▶ WHAT YOU SHOULD DO
From the records below, transcribe exactly the lines that begin at the line with "387x219 pixels." and end at the line with "Click the Jack", both included.

[Excerpts from a dataset]

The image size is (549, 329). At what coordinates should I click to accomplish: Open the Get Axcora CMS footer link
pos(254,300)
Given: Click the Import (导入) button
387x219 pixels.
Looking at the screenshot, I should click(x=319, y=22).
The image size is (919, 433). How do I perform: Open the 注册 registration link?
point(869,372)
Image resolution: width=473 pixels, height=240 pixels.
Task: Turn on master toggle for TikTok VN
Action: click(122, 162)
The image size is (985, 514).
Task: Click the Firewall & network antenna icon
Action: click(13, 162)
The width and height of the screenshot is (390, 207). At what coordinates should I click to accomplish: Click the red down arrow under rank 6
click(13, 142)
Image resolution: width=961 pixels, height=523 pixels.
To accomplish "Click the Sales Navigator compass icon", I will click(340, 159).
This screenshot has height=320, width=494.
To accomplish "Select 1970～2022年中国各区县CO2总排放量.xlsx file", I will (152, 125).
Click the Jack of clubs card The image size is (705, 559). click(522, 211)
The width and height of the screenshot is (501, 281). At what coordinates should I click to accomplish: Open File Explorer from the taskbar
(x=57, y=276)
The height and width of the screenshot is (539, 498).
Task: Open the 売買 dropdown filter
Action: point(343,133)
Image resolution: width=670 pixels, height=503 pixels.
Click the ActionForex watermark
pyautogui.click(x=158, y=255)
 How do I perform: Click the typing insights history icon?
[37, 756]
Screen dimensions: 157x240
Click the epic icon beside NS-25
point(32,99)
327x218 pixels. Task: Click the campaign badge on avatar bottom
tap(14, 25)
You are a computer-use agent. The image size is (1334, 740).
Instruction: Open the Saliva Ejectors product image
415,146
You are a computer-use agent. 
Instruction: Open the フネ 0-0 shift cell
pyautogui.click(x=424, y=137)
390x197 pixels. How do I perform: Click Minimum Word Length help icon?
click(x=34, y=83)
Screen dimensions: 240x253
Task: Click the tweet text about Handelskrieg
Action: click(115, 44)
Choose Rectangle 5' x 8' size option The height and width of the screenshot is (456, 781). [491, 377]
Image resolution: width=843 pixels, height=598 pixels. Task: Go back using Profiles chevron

▶ EXERCISE RESULT
387x219 pixels.
Looking at the screenshot, I should click(x=319, y=22).
The image size is (919, 433). How do I perform: Open the 注册 registration link?
point(869,372)
Image resolution: width=473 pixels, height=240 pixels.
Task: Turn on master toggle for TikTok VN
Action: click(122, 162)
The image size is (985, 514).
Task: Click the Firewall & network antenna icon
Action: click(13, 162)
The width and height of the screenshot is (390, 207). At what coordinates should I click to accomplish: Click the red down arrow under rank 6
click(13, 142)
Image resolution: width=961 pixels, height=523 pixels.
To accomplish "Click the Sales Navigator compass icon", I will click(340, 159).
This screenshot has height=320, width=494.
To accomplish "Select 1970～2022年中国各区县CO2总排放量.xlsx file", I will (152, 125).
Click the Jack of clubs card The image size is (705, 559). click(522, 211)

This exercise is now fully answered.